### YOUR GOAL
Copy the stretch from the line containing "You are a computer-use agent." through the end of the items, replacing "top-right" with "upper-right" and changing nothing else. Leave the pictures out.

* Begin *

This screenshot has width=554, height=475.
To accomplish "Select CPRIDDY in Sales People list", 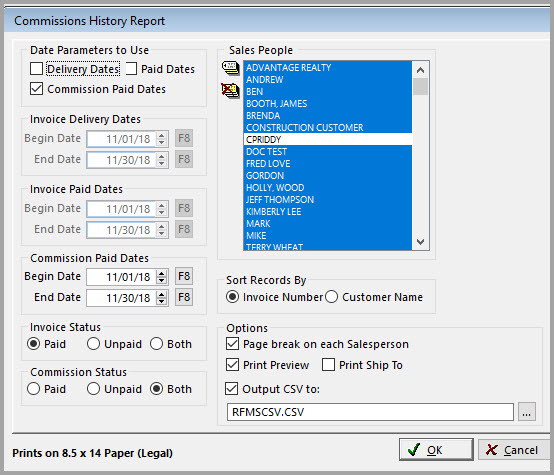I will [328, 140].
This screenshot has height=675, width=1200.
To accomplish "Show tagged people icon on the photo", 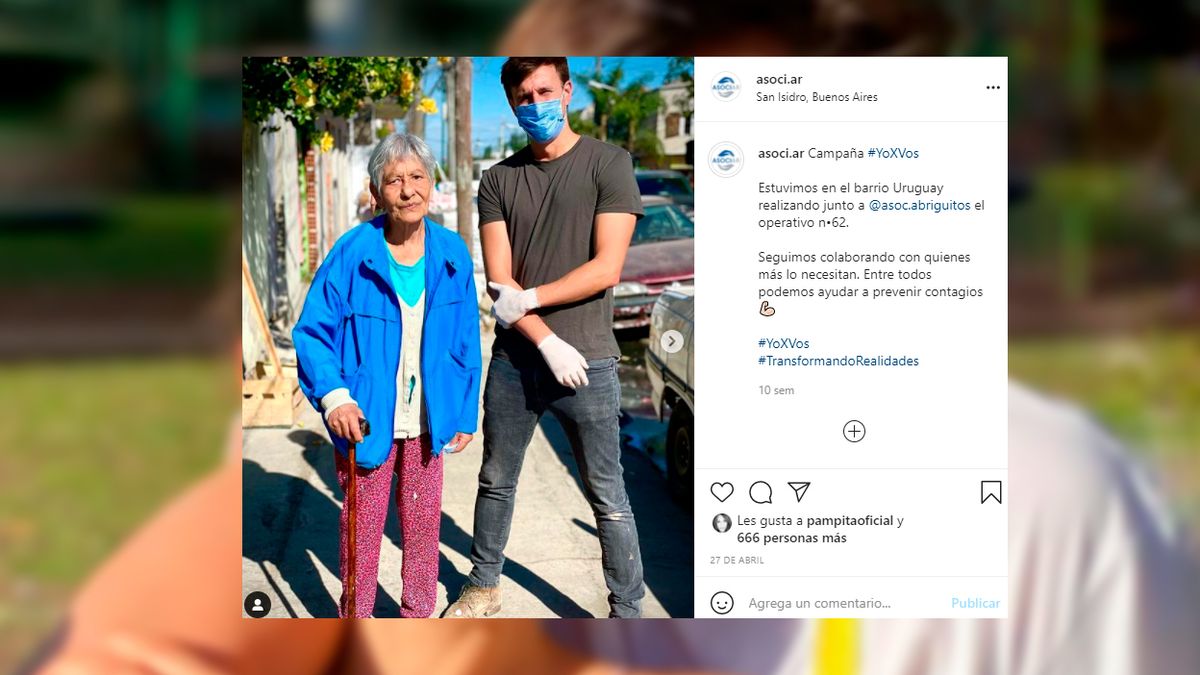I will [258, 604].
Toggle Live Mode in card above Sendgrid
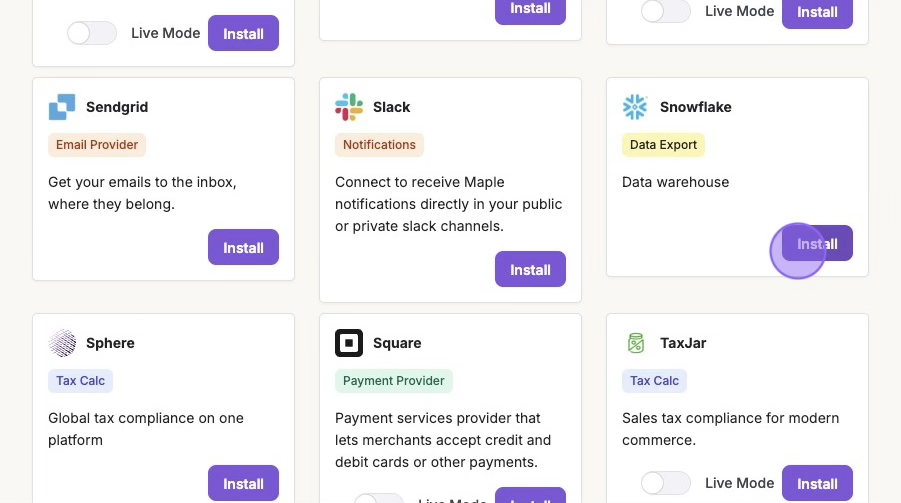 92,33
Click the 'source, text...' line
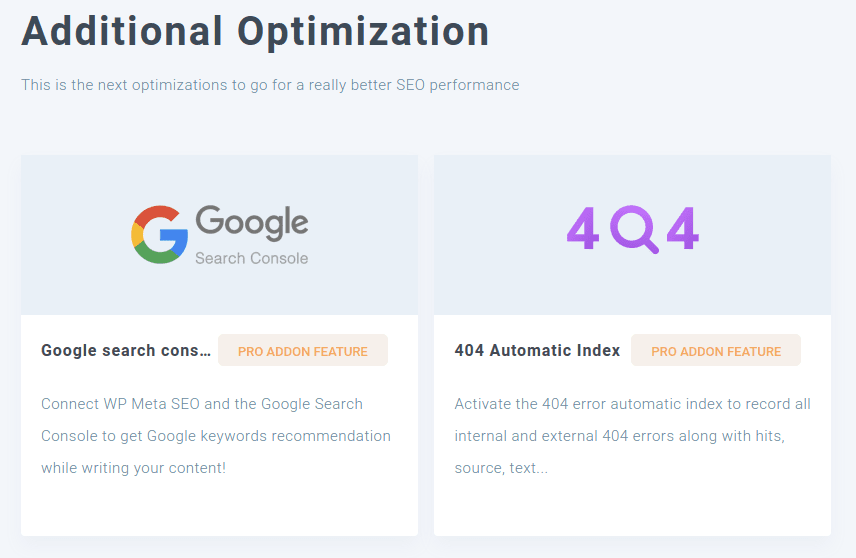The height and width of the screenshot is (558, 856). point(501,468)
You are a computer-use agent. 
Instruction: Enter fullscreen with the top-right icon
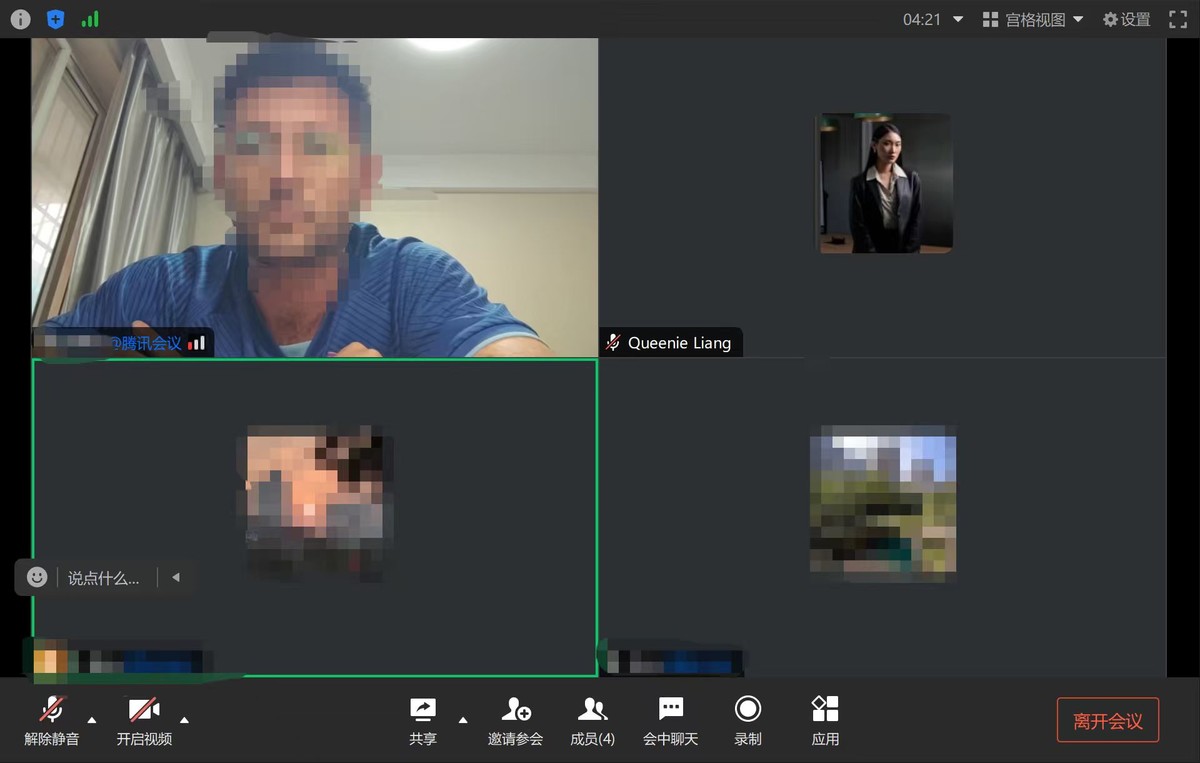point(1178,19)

* End *

### RESULT OF THIS TASK
You are a computer-use agent. 
Instruction: Enter fullscreen with the upper-right icon
point(1178,19)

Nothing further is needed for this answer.